It wasn’t the path she chose—but it was the one she survived. Meet Lottie, a service‑dog trainee whose life changed forever in a split second.

The crash that took her raiser’s life in 2017 also set Lottie on a journey that would affect countless others.

Back when she was still a puppy in training, Lottie and her raiser, a student named Shannon at Washington State University, were sharing the car ride home.

Suddenly, a distracted driver turned everything upside down. Shannon lost her life. Lottie emerged as the sole survivor.

The shock didn’t stop after the crash.

Lottie had lost the person she had learned to lean on, and the campus lost a passionate puppy‑raiser who’d inspired others.

Shannon’s family and friends watched Lottie, and recognized what was missing: her youth’s purpose.

So they asked a different question—what if this wasn’t the end for her, but the beginning?



Thus the “Prendergast Pups” club was born—a student‑run volunteer puppy‑raising program right on campus.

Shannon’s name became more than a memory; it became a mission.

Lottie—and all the pups that followed—became living proof that hope can walk through grief and turn into action.

Lottie now lives a new life with Shannon’s mother, and she works in a Washington elementary school, offering comfort and support to children carrying trauma of their own.

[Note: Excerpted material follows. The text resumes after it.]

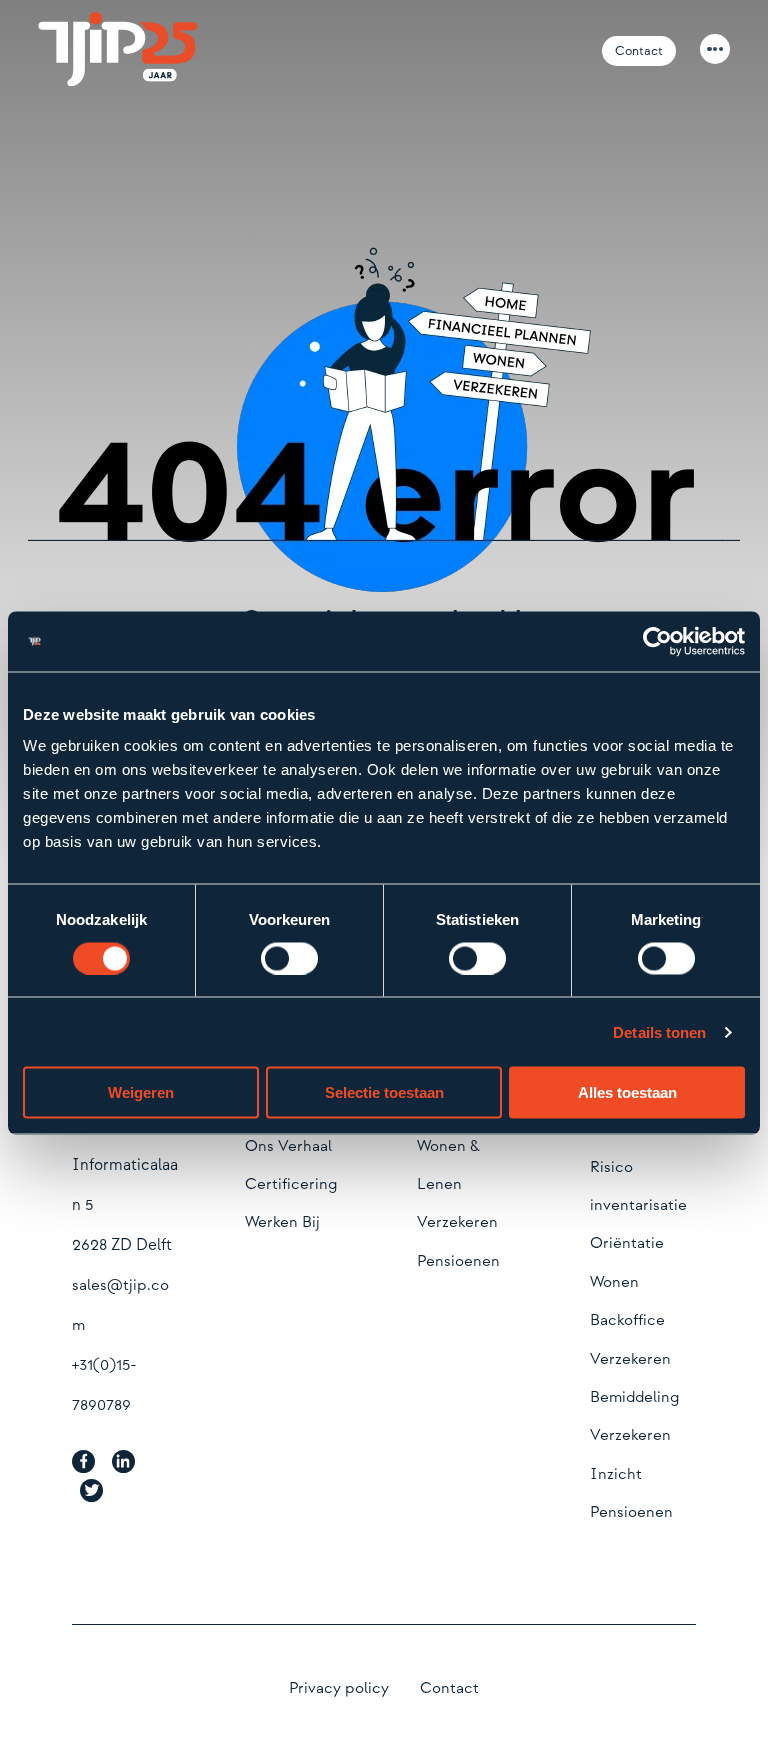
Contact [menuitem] (449, 1688)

She doesn’t pull a wheelchair or open doors. She pulls hearts gently open.

Meanwhile, the puppy‑raising club has already raised 11 future service dogs.

It operates like this: students volunteer, raise a puppy during its formative months, integrate it into campus life and community outings, and eventually hand it off for specialized training and final placement.

All this in honor of a student who gave so much to service dogs when she was still alive.

Here’s what blows me away: Lottie didn’t just survive a tragedy. She became the spark.

She became the reason others stepped up to raise pups who will assist veterans, diabetics, people with PTSD.

She turned what could have been a tragic footnote into a chapter of purpose.

And for the students? It’s more than raising a dog. It’s about carrying forward the spark of someone who believed in better.

It’s about saying: we saw you. We saw Lottie. We’ll keep going.



If you’re thinking about how to make a difference, consider this: you don’t have to wait for the perfect circumstance. You may not have the perfect resume.

But you can show up. Pay attention. Step forward. Be like the students who carried Shannon’s legacy—and Lottie’s wag.

This isn’t just a story of survival. It’s a story of transformation. A puppy who lost everything found purpose.

A campus club formed from grief grew into a force for good.

And the next dog waiting to be raised is one step closer to changing a life—because someone chose to keep going.

And maybe this: sometimes when life knocks you down, it also hands you seeds.

Because of one crash, one dog, one student, we now have dozens of pups on campus who will one day wear vests and change worlds.

They’re doing the work. She started the spark. Lottie keeps it going.

Sometimes, the best lives are those born from loss—and transformed by love.